_PROVIDED MATERIAL_:

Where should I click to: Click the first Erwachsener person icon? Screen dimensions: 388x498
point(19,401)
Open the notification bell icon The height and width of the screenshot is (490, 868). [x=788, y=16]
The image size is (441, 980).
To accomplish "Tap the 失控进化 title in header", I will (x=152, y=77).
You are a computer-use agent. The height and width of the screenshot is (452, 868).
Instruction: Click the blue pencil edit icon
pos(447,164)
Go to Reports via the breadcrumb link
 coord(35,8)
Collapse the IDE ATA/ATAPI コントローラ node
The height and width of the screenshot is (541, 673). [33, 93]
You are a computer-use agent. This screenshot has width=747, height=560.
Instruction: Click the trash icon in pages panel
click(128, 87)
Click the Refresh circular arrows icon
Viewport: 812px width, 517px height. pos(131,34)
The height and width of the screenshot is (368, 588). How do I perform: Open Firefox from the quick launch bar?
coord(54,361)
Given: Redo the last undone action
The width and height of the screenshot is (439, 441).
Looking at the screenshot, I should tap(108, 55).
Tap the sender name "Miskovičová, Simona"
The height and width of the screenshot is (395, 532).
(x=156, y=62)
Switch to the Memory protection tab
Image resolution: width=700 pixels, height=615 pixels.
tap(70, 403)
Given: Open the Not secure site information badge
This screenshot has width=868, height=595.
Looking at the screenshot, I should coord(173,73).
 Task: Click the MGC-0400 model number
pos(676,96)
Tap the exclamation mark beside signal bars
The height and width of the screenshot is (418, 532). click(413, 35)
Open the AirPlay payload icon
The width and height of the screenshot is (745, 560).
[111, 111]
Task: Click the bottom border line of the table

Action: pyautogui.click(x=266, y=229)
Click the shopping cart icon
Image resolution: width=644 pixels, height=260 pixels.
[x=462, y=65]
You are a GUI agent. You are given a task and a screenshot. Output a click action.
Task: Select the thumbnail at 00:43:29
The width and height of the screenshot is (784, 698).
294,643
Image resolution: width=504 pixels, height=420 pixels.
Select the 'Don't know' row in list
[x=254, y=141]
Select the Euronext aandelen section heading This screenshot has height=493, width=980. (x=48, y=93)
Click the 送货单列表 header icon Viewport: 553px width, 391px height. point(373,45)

_TASK STATEMENT_: Everything above from the line with "The height and width of the screenshot is (395, 532)." to the line with "Image resolution: width=504", both included, must be repeated exactly, and nothing outside that range.

_TASK ANSWER_:
The height and width of the screenshot is (395, 532).
(x=156, y=62)
Switch to the Memory protection tab
Image resolution: width=700 pixels, height=615 pixels.
tap(70, 403)
Given: Open the Not secure site information badge
This screenshot has width=868, height=595.
Looking at the screenshot, I should coord(173,73).
 Task: Click the MGC-0400 model number
pos(676,96)
Tap the exclamation mark beside signal bars
The height and width of the screenshot is (418, 532). click(413, 35)
Open the AirPlay payload icon
The width and height of the screenshot is (745, 560).
[111, 111]
Task: Click the bottom border line of the table

Action: pyautogui.click(x=266, y=229)
Click the shopping cart icon
Image resolution: width=644 pixels, height=260 pixels.
[x=462, y=65]
You are a GUI agent. You are given a task and a screenshot. Output a click action.
Task: Select the thumbnail at 00:43:29
The width and height of the screenshot is (784, 698).
294,643
Image resolution: width=504 pixels, height=420 pixels.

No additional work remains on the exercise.